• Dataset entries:
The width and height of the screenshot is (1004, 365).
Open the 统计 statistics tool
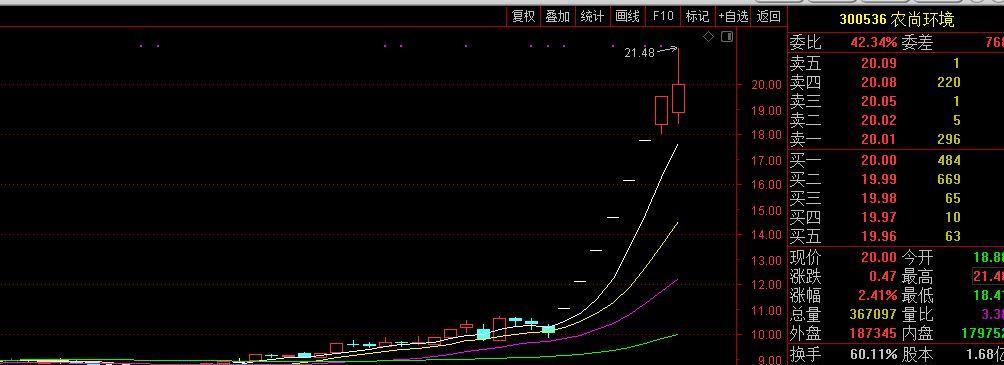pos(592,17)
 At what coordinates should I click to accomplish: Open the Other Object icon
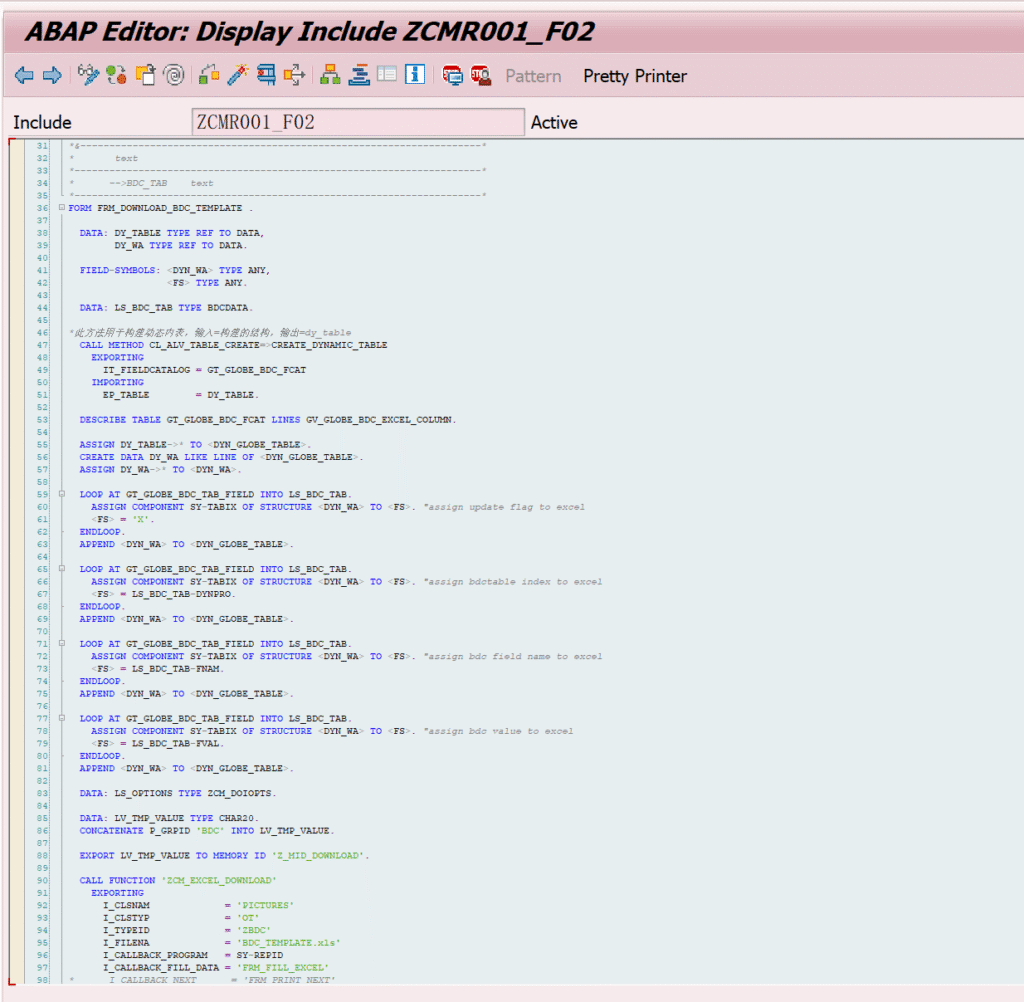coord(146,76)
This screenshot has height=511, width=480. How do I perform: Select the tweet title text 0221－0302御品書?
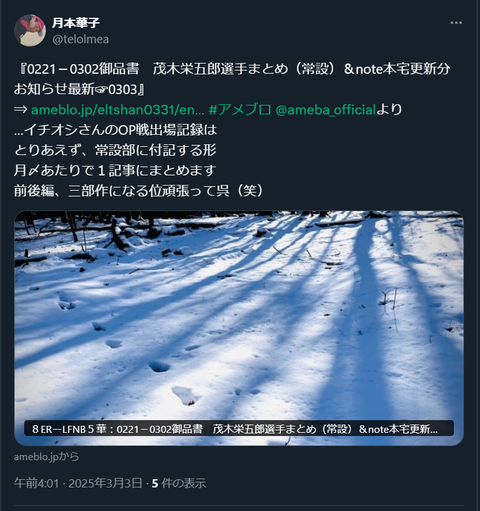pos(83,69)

• EXERCISE DESCRIPTION: All of the entries need to be copied exactly, minus any pictures.

• RESULT:
The width and height of the screenshot is (1004, 365).
Open the 统计 statistics tool
pos(592,17)
 At what coordinates should I click to accomplish: Open the Other Object icon
coord(146,76)
This screenshot has height=511, width=480. How do I perform: Select the tweet title text 0221－0302御品書?
pos(83,69)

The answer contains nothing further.